Before the 2018 tax year, to claim a personal exemption on their federal tax return, the taxpayer would have needed to:
- Determine eligibility: The taxpayer could claim a personal exemption for themselves if no one else could claim them as a dependent on their tax return. The taxpayer could also claim a personal exemption for their dependents who met certain criteria.
- Gather the necessary information: The taxpayer must provide the name, Social Security Number, and details of the relationship with the dependent, such as whether they were the taxpayer's child or another relative who lived with them for more than half the year. The taxpayer may have also needed to provide their dependents' birth dates.
- Complete the appropriate tax forms: The taxpayer would have needed to complete the appropriate forms, such as Form 1040 or Form 1040A, and indicate the number of personal exemptions they claimed.
- File their tax return: The taxpayer must file their tax return and include any documentation required to support their claim for personal exemptions.
It's important to note that the rules for claiming personal exemptions may vary depending on the tax year and individual circumstances.
Examples
Example #1
Randy has a monthly income of $5000, totaling $60,000 yearly. He has a dependent spouse; they are married and filing separately, and they are supposed to file his tax returns for 2022. Since it is 2022 and personal exemption on taxes is temporarily suspended, he cannot claim deductions. However, he could take a standard deduction of $12,950 and other deductions to reduce his taxable income.
Example #2
Under the previous tax code, Jay has a family of four with one married couple and two dependent children for whom he could claim exemptions. They are students ages 15 and 20. The amount, which equals $16,200 (4050 * 4) in deductions for both, automatically deducts from their taxable income.

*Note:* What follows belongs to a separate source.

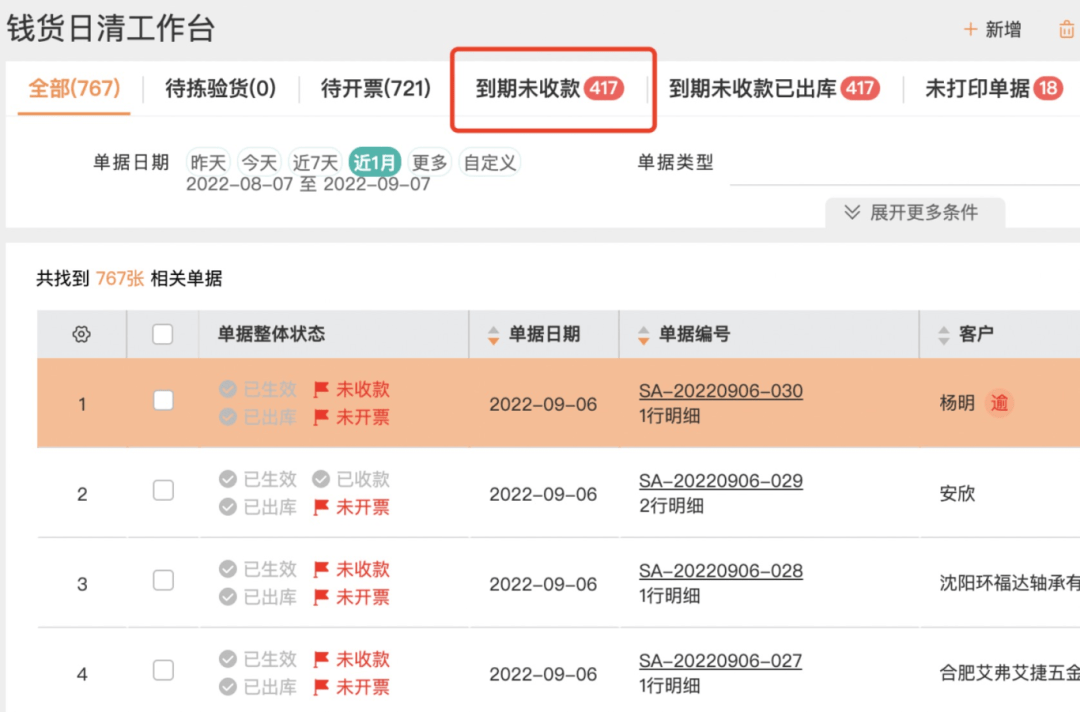
Task: Toggle the select-all checkbox in table header
Action: click(163, 334)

Personal Exemption vs Standard Deduction
Key points | Personal Exemption | Standard Deduction |
Meaning | According to US tax law, a personal exemption is a sum a resident taxpayer can deduct from personal income. It determines their taxable income and, subsequently, their federal income tax. | The IRS grants individuals a set amount known as a "standard deduction" that they can use to lower their taxes based on their filing status. In addition, the IRS allows taxpayers to choose between the applicable standard deduction and their itemized deductions. |
Details required | Deduction requires details such as the Individual's name, spouse's name, mailing address, date of birth, job title, spouse's title, etc. | Deduction requires details such as whether they are 65 or older or blind and whether they can be claimed as a dependent. |
Deduction | Before the law curtailed it, $4,050 was the personal exemption amount for 2017. | 2023 Standard Deductions: Single and Married Filing Separately amounts to $13,850, Married Filing Joint and Qualifying Widow(er) amounts to $27,700, and Head of Household amounts to $20,800. |
Frequently Asked Questions (FAQs)
The US Customs personal exemption refers to the dollar amount of goods or merchandise that a traveler can bring into the United States without paying duties or taxes on those items. This exemption applies to eligible travelers who have been out of the country for a certain period and are returning items for personal use or as gifts.

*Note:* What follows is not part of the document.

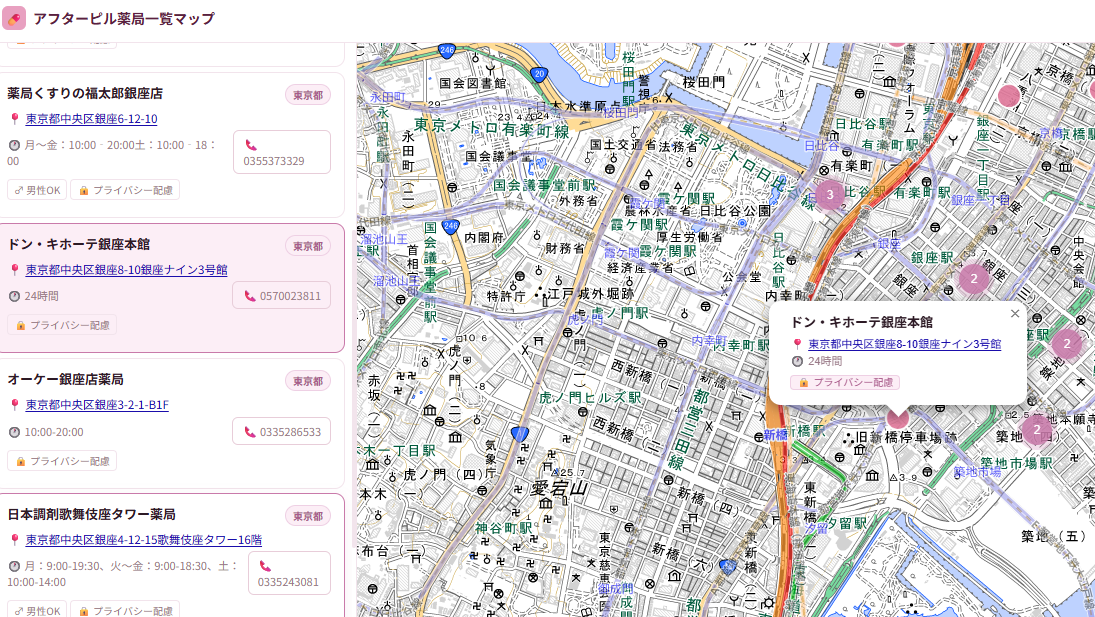1095x617 pixels.
Task: Click プライバシー配慮 tag in map popup
Action: [845, 382]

Personal exemption phaseout refers to the gradual reduction or elimination of the personal exemption amount for taxpayers whose income exceeds a certain threshold. The phaseout reduces the value of the exemption until it is completely phased out for taxpayers with income above a certain level.
For the 2022 tax year, the federal basic personal amount is $14,398 (for taxpayers with a net income of $155,625 or less). This means Canadian residents can earn up to $14,398 of taxable income without paying federal income tax. The basic personal amount can be claimed by all taxpayers, regardless of income level, and is indexed to inflation each year. However, it may be reduced or eliminated for taxpayers with higher incomes. Additionally, each province and territory in Canada may have its own basic personal amount, which can vary.